SOURCE TEXT:
I need to prevent calling read_counter_cpu in read_counters for non-interval
otherwise the summary counts will be bigger than the sum of interval counts.
e.g.
interval: read_counter_cpu
interval: read_counter_cpu
interval: read_counter_cpu
interval mode is over,
non-interval: read_counter_cpu /* prevent this time read_counter_cpu */
Since read_counter_cpu is called before perf_stat_process_counter, so I can't do
this in perf_stat_process_counter.
Yes, it's not good to check stat_config.summary in loops, low efficiency.
Maybe we can move the codes of affinity setup and read_counter_cpu to a new
function, such as affinity_read_counters and change the read_counters to:
void read_counters()
{
if (!stat_config.summary)
affinity_read_counters();
evlist__for_each_entry(evsel_list, counter) {
perf_stat_process_counter(&stat_config, counter));
}
}
Thanks
Jin Yao
>> counter->err = read_counter_cpu(counter, rs,
>> counter->cpu_iter - 1);
>> }
>> @@ -364,6 +364,7 @@ static void thread_stats_reset(struct perf_stat_config *config)
>> static void process_interval(void)
>> {
>> struct timespec ts, rs;
>> + struct stats walltime_nsecs_stats_bak;
>>
>> clock_gettime(CLOCK_MONOTONIC, &ts);
>> diff_timespec(&rs, &ts, &ref_time);
>> @@ -377,9 +378,11 @@ static void process_interval(void)

EXERCISE GOAL:
In the perf stat discussion, find the quoted patch lines that begin with ">>". List every distinct name in those lines that is immediately followed by an opening parenthesis. Work only from the perf stat discussion and consult no other source.

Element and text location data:

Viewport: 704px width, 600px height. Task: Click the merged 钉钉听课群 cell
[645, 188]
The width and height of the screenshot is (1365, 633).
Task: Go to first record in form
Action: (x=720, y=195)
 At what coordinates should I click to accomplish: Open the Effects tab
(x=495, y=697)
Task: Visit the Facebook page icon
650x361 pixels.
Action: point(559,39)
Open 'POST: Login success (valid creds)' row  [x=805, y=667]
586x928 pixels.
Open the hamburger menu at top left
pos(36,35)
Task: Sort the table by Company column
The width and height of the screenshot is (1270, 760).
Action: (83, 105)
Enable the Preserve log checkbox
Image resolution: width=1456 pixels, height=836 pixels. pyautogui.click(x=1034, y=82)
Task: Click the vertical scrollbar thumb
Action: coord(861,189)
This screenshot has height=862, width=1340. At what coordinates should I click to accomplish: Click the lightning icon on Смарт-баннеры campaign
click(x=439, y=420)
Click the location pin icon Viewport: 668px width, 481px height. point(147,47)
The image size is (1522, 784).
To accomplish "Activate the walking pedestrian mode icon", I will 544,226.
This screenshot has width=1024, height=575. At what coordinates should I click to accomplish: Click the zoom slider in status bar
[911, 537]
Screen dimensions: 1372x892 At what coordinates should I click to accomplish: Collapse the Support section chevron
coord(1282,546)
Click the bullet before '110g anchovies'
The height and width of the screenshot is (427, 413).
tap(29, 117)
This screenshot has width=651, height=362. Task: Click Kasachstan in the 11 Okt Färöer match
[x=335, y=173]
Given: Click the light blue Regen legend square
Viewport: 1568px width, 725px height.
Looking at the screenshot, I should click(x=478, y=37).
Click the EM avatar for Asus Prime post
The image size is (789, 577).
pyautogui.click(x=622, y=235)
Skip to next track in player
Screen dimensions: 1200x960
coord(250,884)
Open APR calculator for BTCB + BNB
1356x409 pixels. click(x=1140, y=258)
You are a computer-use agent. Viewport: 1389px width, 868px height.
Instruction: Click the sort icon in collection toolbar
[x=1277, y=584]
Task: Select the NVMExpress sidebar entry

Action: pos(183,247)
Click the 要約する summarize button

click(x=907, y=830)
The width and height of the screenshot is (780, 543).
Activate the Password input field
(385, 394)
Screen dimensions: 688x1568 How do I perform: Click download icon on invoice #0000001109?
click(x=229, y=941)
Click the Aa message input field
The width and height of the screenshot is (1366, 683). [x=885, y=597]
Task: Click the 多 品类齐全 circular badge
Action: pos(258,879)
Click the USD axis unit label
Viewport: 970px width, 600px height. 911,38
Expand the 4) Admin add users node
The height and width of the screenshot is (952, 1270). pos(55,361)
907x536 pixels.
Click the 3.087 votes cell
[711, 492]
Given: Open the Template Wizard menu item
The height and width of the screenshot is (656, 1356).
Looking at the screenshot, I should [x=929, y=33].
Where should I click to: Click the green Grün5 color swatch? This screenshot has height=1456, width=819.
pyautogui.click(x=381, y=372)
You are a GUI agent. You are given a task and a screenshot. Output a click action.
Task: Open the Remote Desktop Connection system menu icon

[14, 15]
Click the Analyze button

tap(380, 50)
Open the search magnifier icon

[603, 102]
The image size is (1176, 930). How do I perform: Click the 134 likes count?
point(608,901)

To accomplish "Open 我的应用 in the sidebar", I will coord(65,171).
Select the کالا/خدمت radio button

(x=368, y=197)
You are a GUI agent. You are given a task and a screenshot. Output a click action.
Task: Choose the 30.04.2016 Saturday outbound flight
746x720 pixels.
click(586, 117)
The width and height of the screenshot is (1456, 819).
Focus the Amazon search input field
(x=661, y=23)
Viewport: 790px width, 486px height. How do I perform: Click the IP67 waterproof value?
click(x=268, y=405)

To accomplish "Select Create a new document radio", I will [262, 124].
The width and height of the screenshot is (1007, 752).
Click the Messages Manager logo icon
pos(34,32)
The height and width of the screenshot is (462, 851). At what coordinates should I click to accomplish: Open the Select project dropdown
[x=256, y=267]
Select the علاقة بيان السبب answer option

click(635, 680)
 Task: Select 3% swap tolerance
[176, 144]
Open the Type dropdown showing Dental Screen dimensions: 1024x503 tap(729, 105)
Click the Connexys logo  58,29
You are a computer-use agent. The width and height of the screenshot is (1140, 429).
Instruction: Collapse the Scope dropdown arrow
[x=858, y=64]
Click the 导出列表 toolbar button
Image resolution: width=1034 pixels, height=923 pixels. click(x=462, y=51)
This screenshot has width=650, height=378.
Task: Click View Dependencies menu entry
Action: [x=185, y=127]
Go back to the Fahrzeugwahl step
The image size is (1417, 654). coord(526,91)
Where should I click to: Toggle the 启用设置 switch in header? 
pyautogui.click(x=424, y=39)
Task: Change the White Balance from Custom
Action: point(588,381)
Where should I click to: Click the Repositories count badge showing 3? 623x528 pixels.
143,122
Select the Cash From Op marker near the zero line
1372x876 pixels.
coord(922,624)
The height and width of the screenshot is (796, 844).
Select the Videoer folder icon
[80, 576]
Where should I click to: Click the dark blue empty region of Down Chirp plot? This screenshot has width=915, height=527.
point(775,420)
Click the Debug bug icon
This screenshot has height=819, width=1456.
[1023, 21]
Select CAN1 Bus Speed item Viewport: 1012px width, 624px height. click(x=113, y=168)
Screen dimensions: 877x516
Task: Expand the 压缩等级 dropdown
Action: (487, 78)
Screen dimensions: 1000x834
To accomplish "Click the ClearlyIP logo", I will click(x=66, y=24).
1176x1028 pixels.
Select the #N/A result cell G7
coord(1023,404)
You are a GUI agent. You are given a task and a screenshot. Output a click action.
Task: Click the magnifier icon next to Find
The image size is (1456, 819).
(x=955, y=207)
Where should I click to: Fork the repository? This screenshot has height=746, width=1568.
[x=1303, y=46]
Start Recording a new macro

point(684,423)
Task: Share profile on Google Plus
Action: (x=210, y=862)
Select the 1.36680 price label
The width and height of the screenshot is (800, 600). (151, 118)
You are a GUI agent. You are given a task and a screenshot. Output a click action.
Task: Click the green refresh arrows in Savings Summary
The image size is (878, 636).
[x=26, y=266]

SOLUTION TO THIS EXERCISE:
read_counter_cpu
thread_stats_reset
process_interval
clock_gettime
diff_timespec